Assuming our intelligence can be trusted, the way Traitor came to pass is this: Steve Martin, while in the throes of Bringing Down the House, had an idea for an espionage thriller. (In retrospect, it’s easy to imagine how, during that particular production, his mind might have wandered.) It involved an undercover U.S. military operative deep into war-on-terror territory in the Middle East, possibly at the center of an international conspiracy and on the run from terrorists and feds alike. And it ended with a major twist.
Martin told his idea to a producer, who is said to have liked it, but then hired Jeffrey Nachmanoff—co-writer of the glum, dumb The Day After Tomorrow—to assemble a screenplay and direct. Still, Nachmanoff had his own twist to offer, making the protagonist both a Muslim and an American, deeply conflicted about his actions. Then Don Cheadle read the script and wanted in.
Double agent Don Cheadle resurrects some of his Ocean’s 11 sneak skills for Traitor.
And now that Traitor is done, it seems like puffing it up with commercial viability also was a way of watering down its premise. The clever maneuver of the ending remains, and the rest of the movie feels ultimately too much like a theoretical exercise for setting up that debatably surprising twist.
Cheadle plays the undercover operative, a Sudan-born Muslim American named Samir Horn, who speaks several languages and counts both mujahideen and the U.S. Army among his affiliations. But, as he puts it, the one authority to whom he answers is Allah.

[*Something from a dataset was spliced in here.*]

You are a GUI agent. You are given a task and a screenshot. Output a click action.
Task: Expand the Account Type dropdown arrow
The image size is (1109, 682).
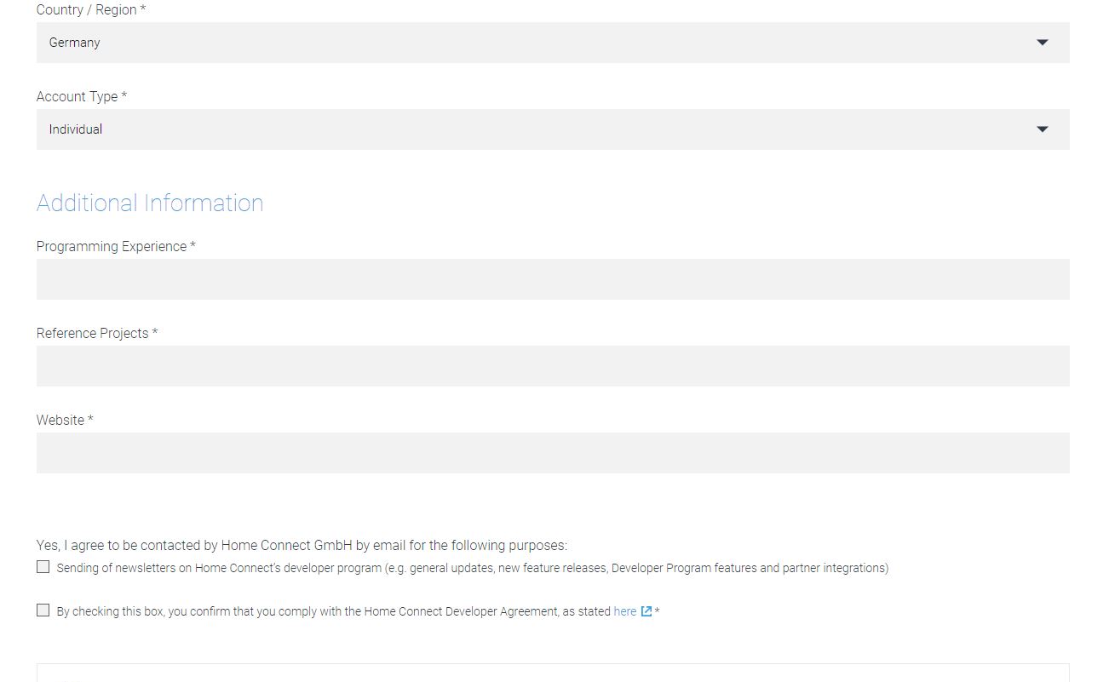[1042, 129]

The movie begins with Samir selling explosives to jihadists in Yemen, then getting arrested with them and accused of being a traitor who sold them out. It may or may not help that two FBI agents (Guy Pearce and Neal McDonough) seem to consider Samir a person of interest, and come to interrogate him in the Yemeni prison.
They offer freedom in exchange for vital information, but Samir would rather stay put, standing up to a jail yard thug and playing chess with fellow inmate Omar (Said Taghmaoui), who eventually includes him in a prison break and in a terrorist network with plans for havoc in Europe and the U.S.
Plots thicken, blood spills, Jeff Daniels surfaces as a shady CIA lifer, and all the major players find themselves embroiled in a race against time and an impending attack involving terrorists on U.S. buses. It becomes clear that, when he finally answers to his one authority, Samir will have much to answer for indeed.
So it’s a good thing Cheadle supplies the needed moral heft here, because Nachmanoff doesn’t have much to offer. The characters register only faintly—less like the multidimensional people Nachmanoff’s script pretends them to be and more like placeholders in a gimmicky but ultimately simple procedural political thriller.
To its credit, the movie moves swiftly enough to briefly distract from its own hackneyed conventionality. But disappointments and doubts can’t be held off for long.
Had Steve Martin taken the reins of Traitor himself, it might have evolved into a bravely bitter and affecting black comedy. Or maybe it would’ve turned into its own highly lethal sort of suicide bomb. But Martin played it safe by handing his concept over to the Hollywood machine. In this modern age of morally ambiguous entertainment, whether that amounts to a high crime will depend on how much treason the American public can tolerate.